Geschichten ausgraben
„Die Sehnsucht in den Erzählungen meiner Eltern war in die Zukunft gerichtet“, schreibt Joanna Bator in einem autobiografischen Text, „weil ihnen immer die Hoffnung blieb, dass ihre Kinder eine bessere Zukunft haben würden. Ich war ein Kind der Zukunft, eine Prinzessin aus dem Märchen, das erst geschehen wird. Wozu sollte man alte Geschichten ausgraben?“
„Wolkenfern“ macht das Ausgraben alter Geschichten zum Prinzip. Im Schachtelsystem. Mit jeder Figur fängt eine neue Geschichte an, und jede hat es in sich. Da gibt es die Teetanten, unverheiratete Schwestern, die das Mädchen Grazynka aufziehen, Schnäpse brennen, Sauerkraut einlegen und am Ende einen unvermeidbaren Mord begehen; es gibt den Dorffotografen Ludek Borowic, der Angst vorm Fotografieren hat, weil er den Tod auf Bildern kommen sieht; es gibt Tadeusz Kruk, den Friseur, der seine unterdrückten Gewaltfantasien in Majdanek ausleben kann. Es gibt die schwarze Krankenschwester Sara, die Dominika nach ihrem Unfall pflegt und die nach ihrer Vorfahrin, der Hottentotten-Venus, forscht; da ist die alte polnische Exilantin Eulalia Barron, die nur dafür lebt, um sich an das zu erinnern, was sie verloren hat. Erinnern ist das zentrale Thema der Romane Bators – wobei die Erinnerung durchaus verschiedene Aggregatzustände haben kann. Dominika selbst wird zwar von der Sehnsucht nach Erinnerung umgetrieben, aber verspürt keinesfalls den Wunsch nach Rückkehr an alte Orte. Verklärt wird Vergangenheit bei Bator nicht.
Dominika, Jadzia, ihre Schwiegermutter Halina, die selbst auf dem Sterbebett weiterraucht und das Fotoalbum mit den fehlenden Bildern, zu denen sie stets Geschichten erfunden hat, Dominika vererbt; sie alle sind ein Bruchteil des Romanpersonals, dessen Biografien sich zu Genealogien auswachsen und die alle irgendwo im Roman aufeinandertreffen. Es muss diese Ausrichtung auf die Zukunft gewesen sein, von der Bator in ihrem autobiografischen Text berichtet, dieses Gefühl von Geschichtsverlust und Orientierungslosigkeit im Nachkriegspolen, das in ihr dieses Bedürfnis nach Verortung ausgelöst hat.

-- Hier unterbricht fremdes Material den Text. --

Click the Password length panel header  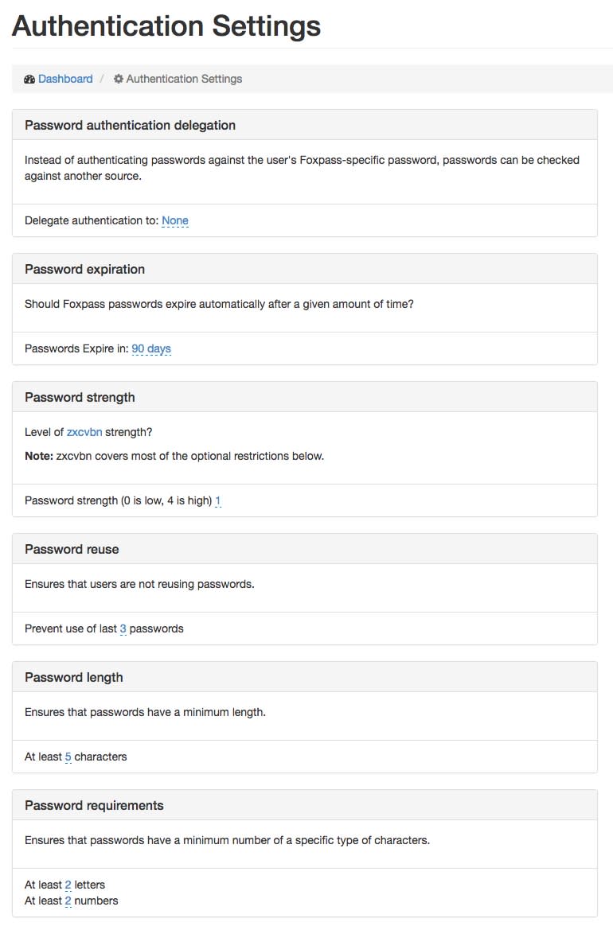click(x=73, y=677)
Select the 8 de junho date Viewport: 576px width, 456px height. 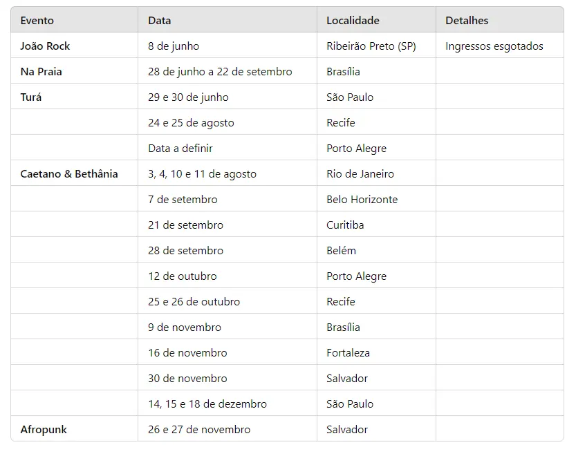point(174,46)
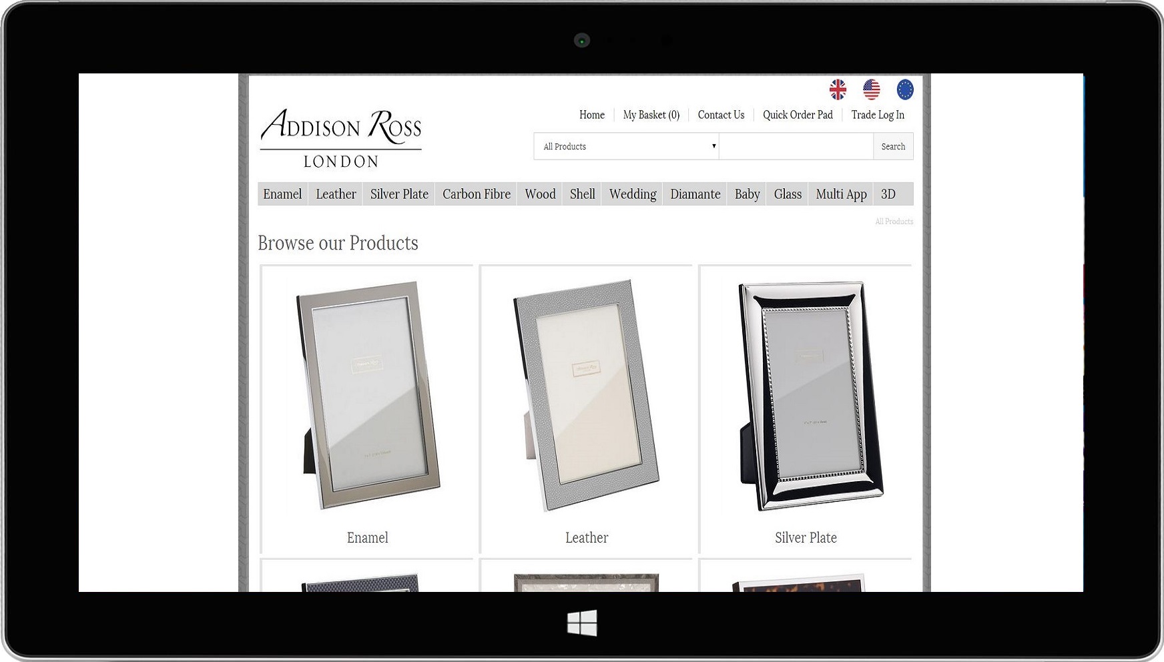The height and width of the screenshot is (662, 1164).
Task: Open the All Products category dropdown
Action: pos(626,147)
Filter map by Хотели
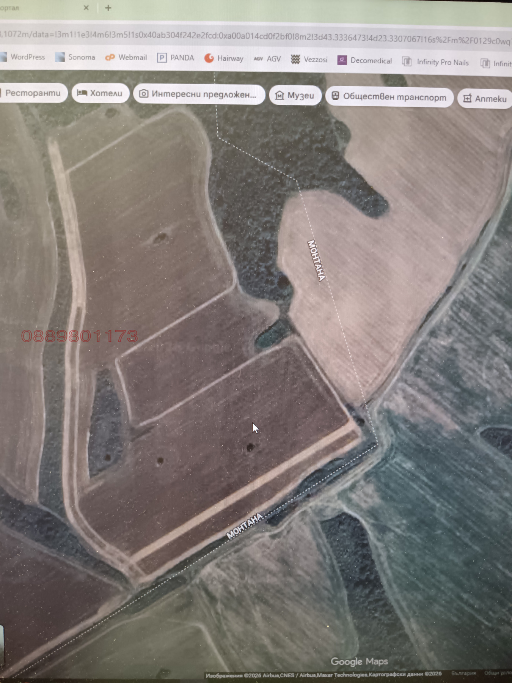Image resolution: width=512 pixels, height=683 pixels. click(x=100, y=93)
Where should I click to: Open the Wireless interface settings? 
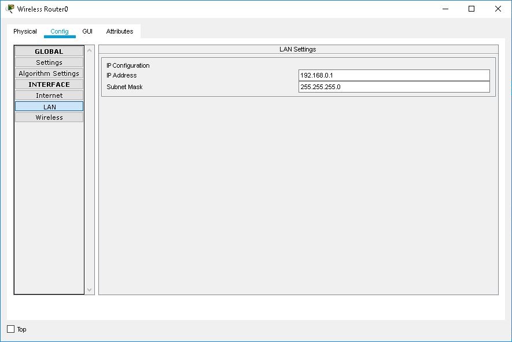[49, 117]
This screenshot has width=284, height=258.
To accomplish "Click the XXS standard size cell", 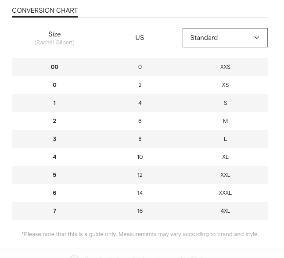I will [225, 67].
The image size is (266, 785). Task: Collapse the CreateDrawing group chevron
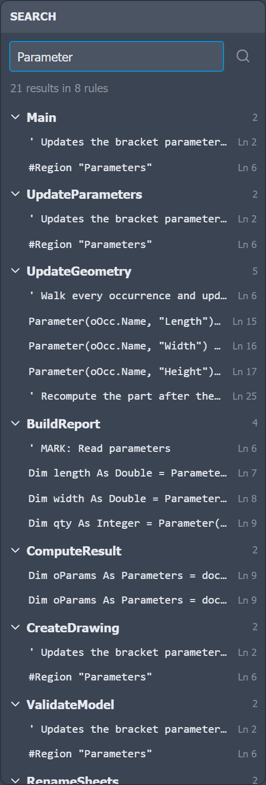[x=15, y=628]
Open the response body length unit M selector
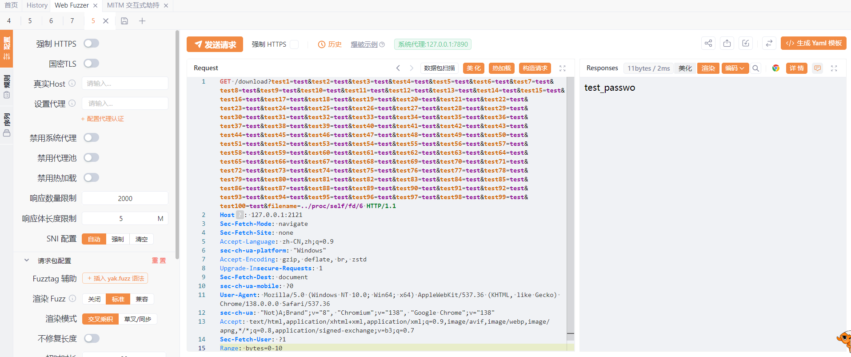Viewport: 851px width, 357px height. click(x=160, y=219)
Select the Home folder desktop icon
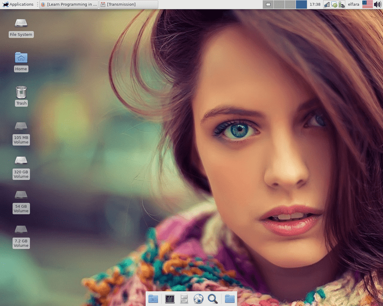This screenshot has height=306, width=383. click(x=21, y=58)
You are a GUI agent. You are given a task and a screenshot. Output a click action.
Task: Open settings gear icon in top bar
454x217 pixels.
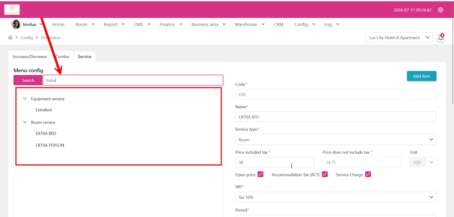(440, 10)
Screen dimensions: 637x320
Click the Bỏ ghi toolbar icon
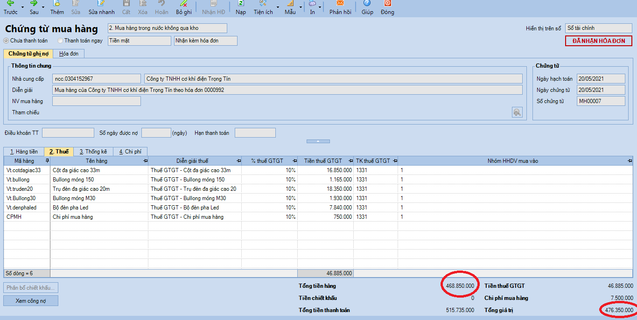pos(184,3)
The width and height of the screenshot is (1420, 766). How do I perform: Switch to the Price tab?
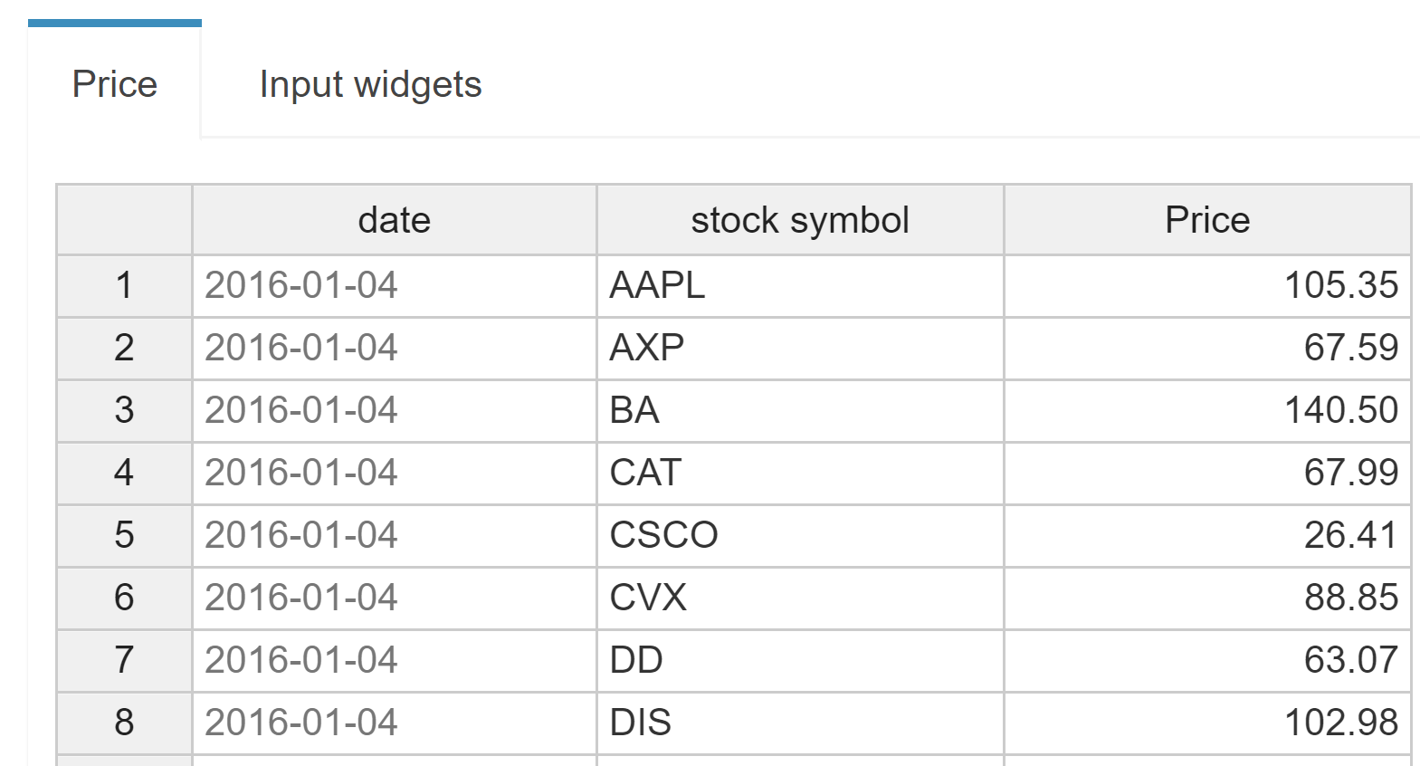coord(115,84)
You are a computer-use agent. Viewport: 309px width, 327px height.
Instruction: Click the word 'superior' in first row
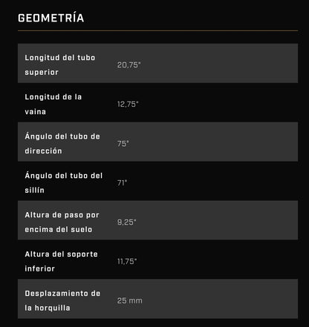[x=42, y=72]
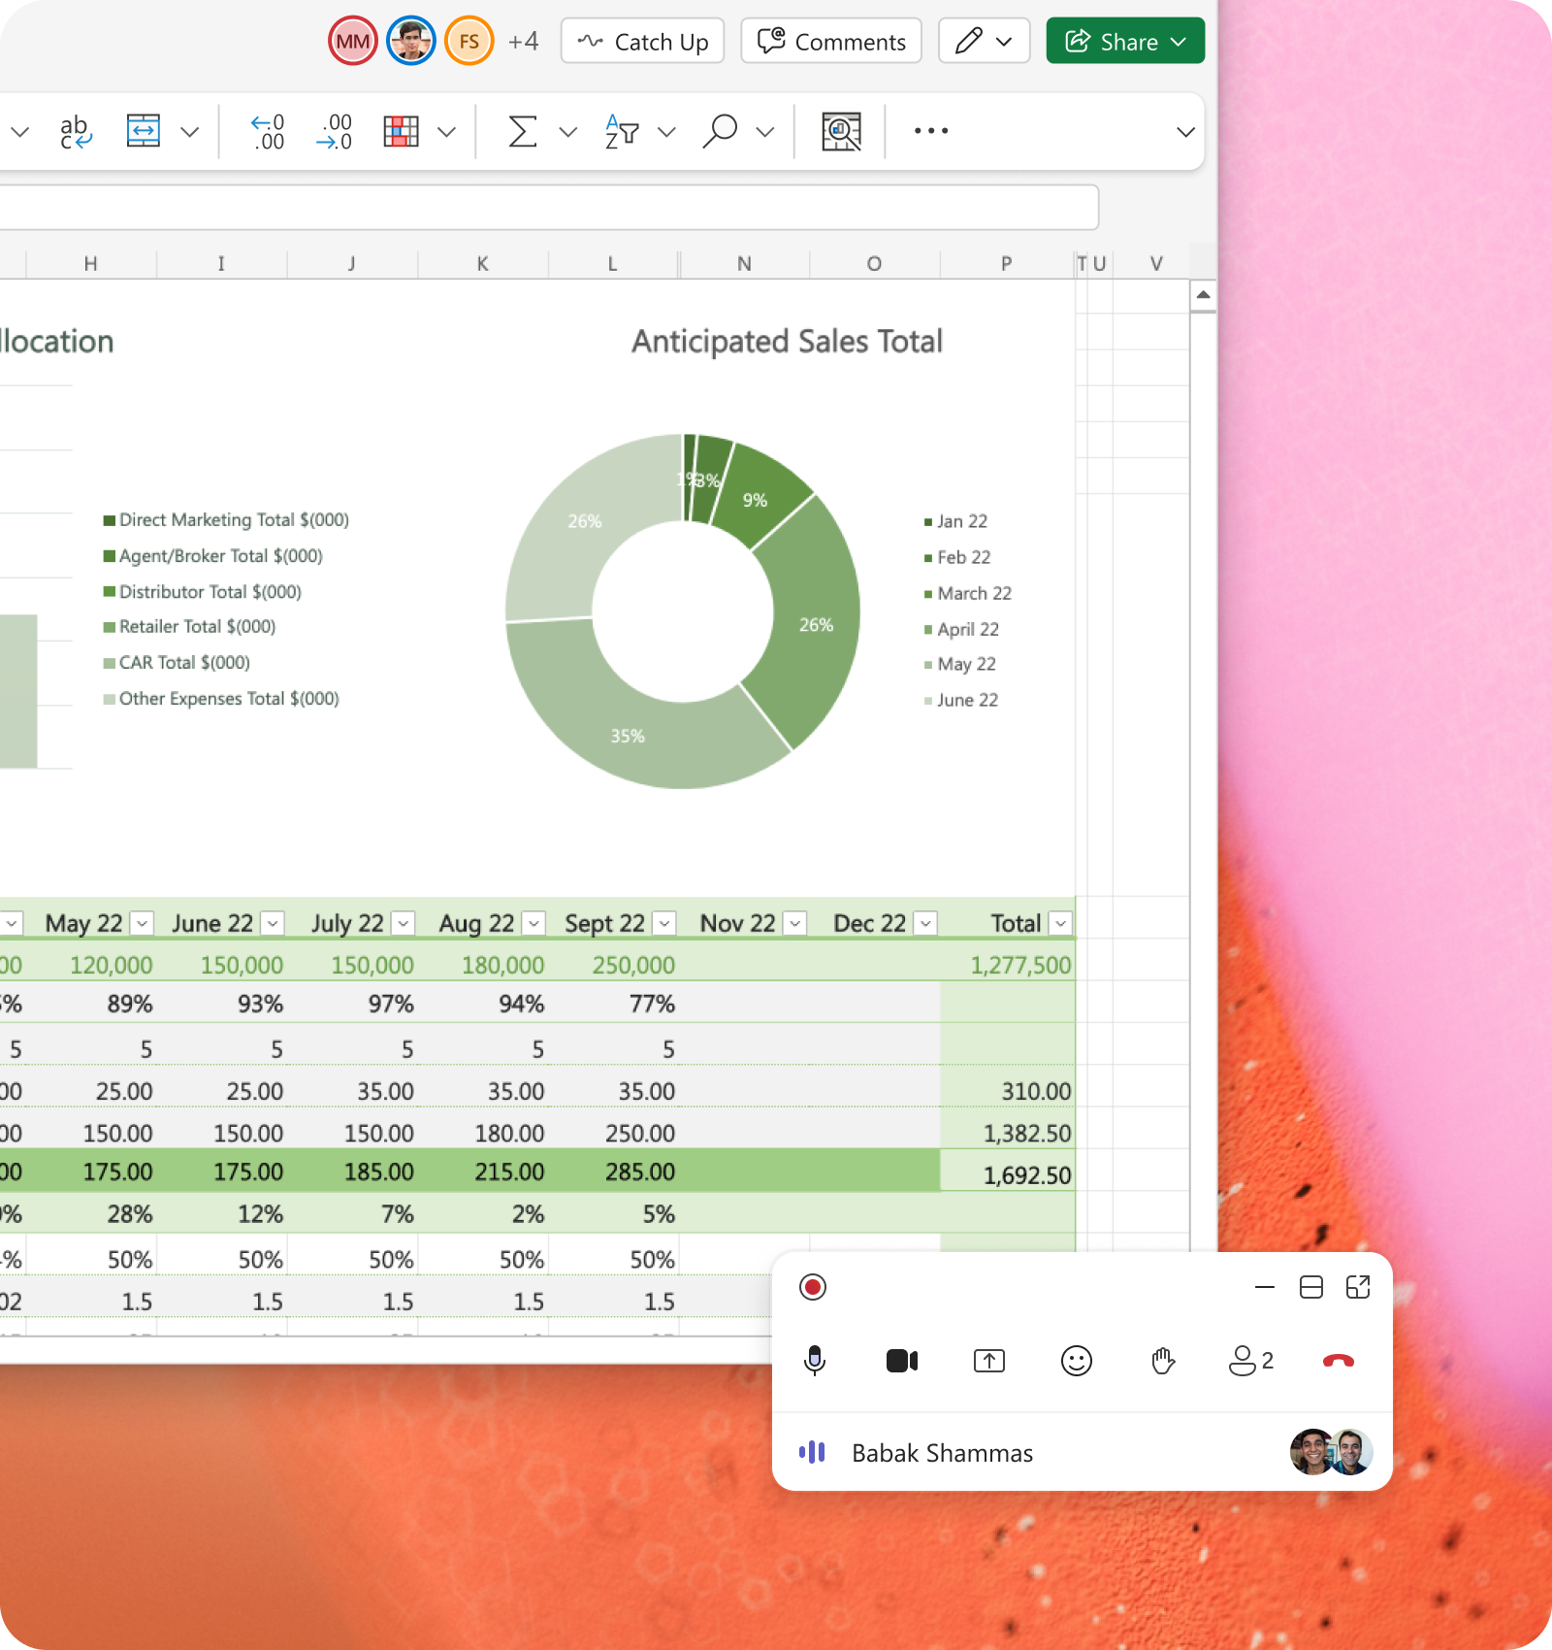Share screen content in call
Viewport: 1552px width, 1650px height.
pos(988,1361)
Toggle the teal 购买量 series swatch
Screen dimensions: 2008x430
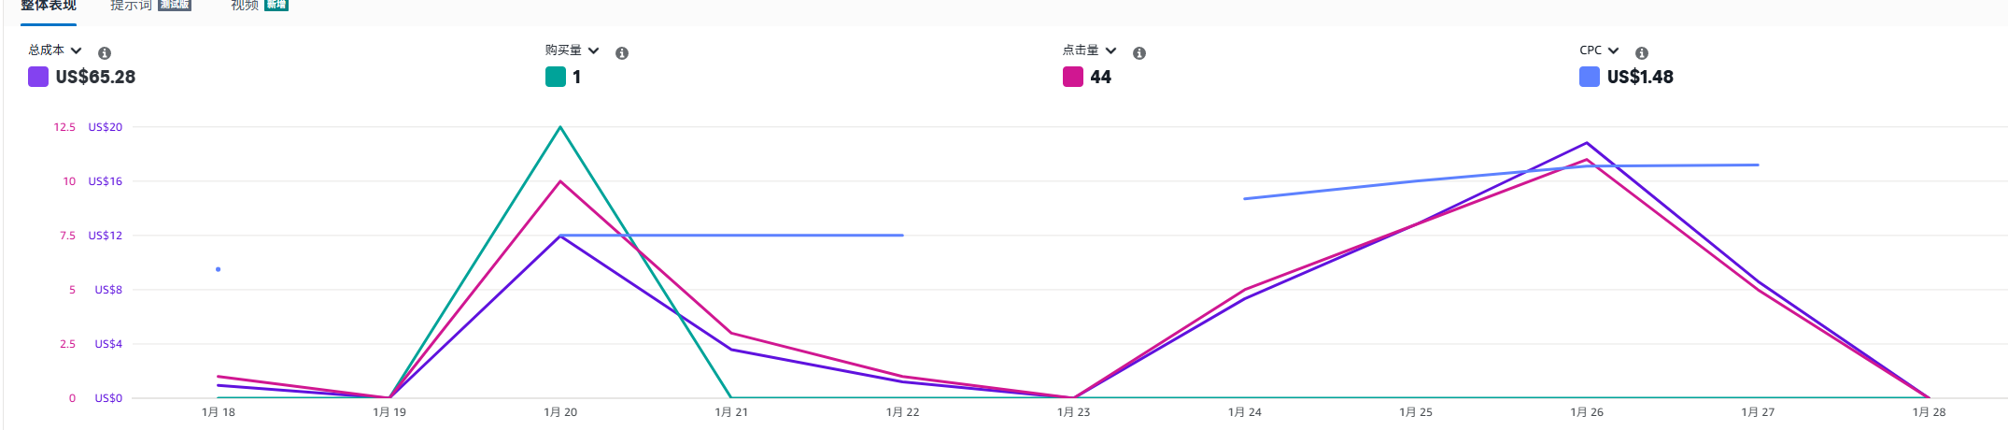point(556,77)
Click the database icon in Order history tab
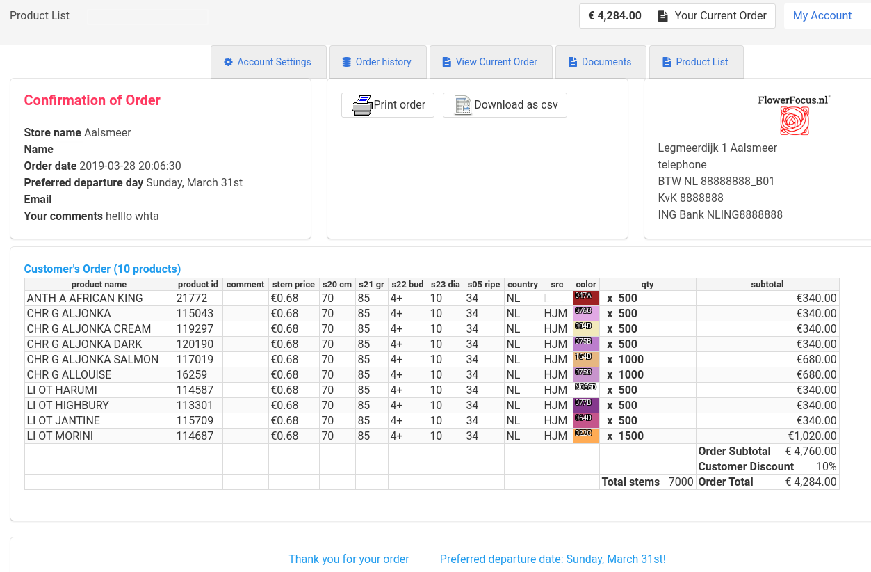The height and width of the screenshot is (572, 871). (346, 62)
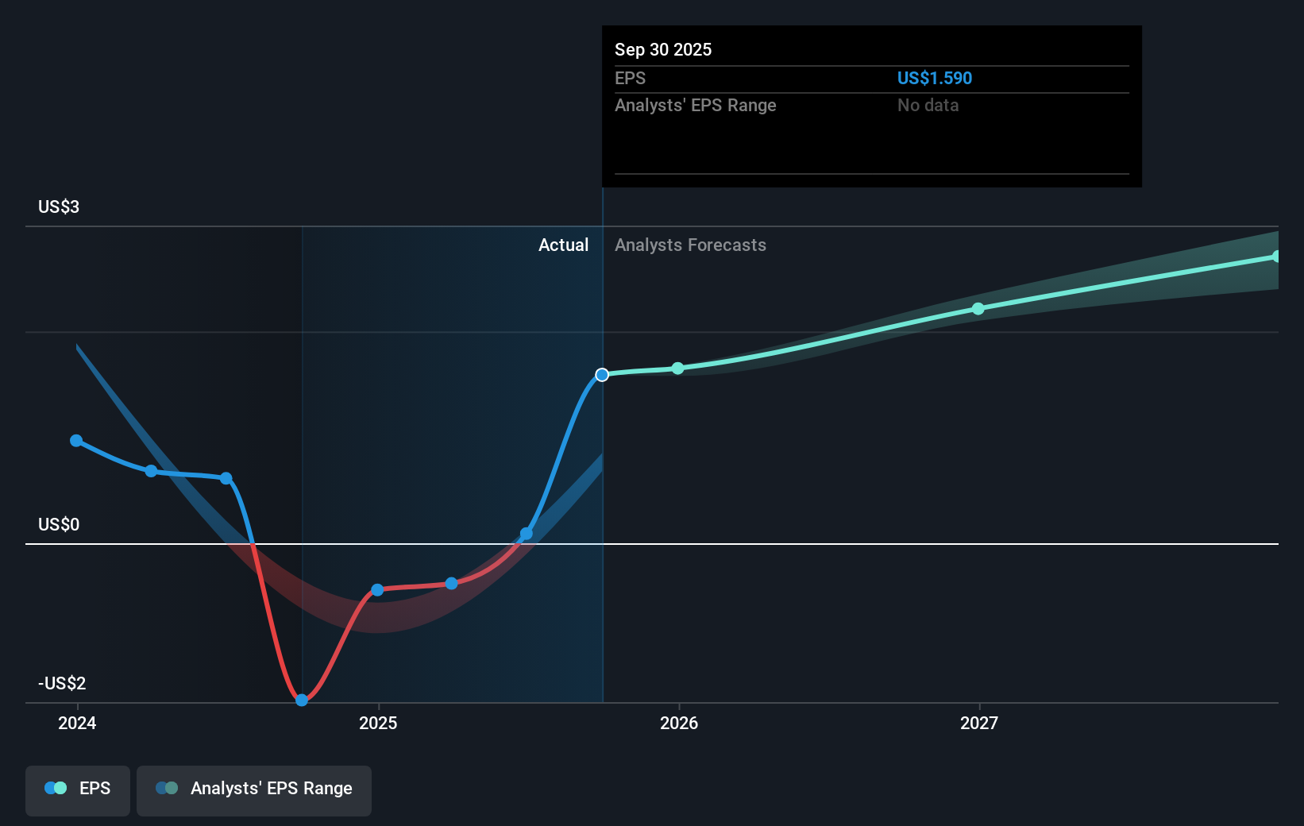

„Wolkenfern“ ist der Versuch einer solchen Verortung; in der polnischen Geschichte, durch die genealogische, episodische Struktur einer komplexen Erzählung, die am Ende zu einem großen Ganzen zusammengebunden wird. „Wolkenfern“ enthält viele fantastische Elemente, die manchmal vor Erzähllust geradezu strotzen. Diese Lust am Geschichtenfinden oder -erfinden, so genau weiß man das nie, der oft ironisch-liebevolle Ton macht die Geschichtsschwere der Erzählung wieder wett.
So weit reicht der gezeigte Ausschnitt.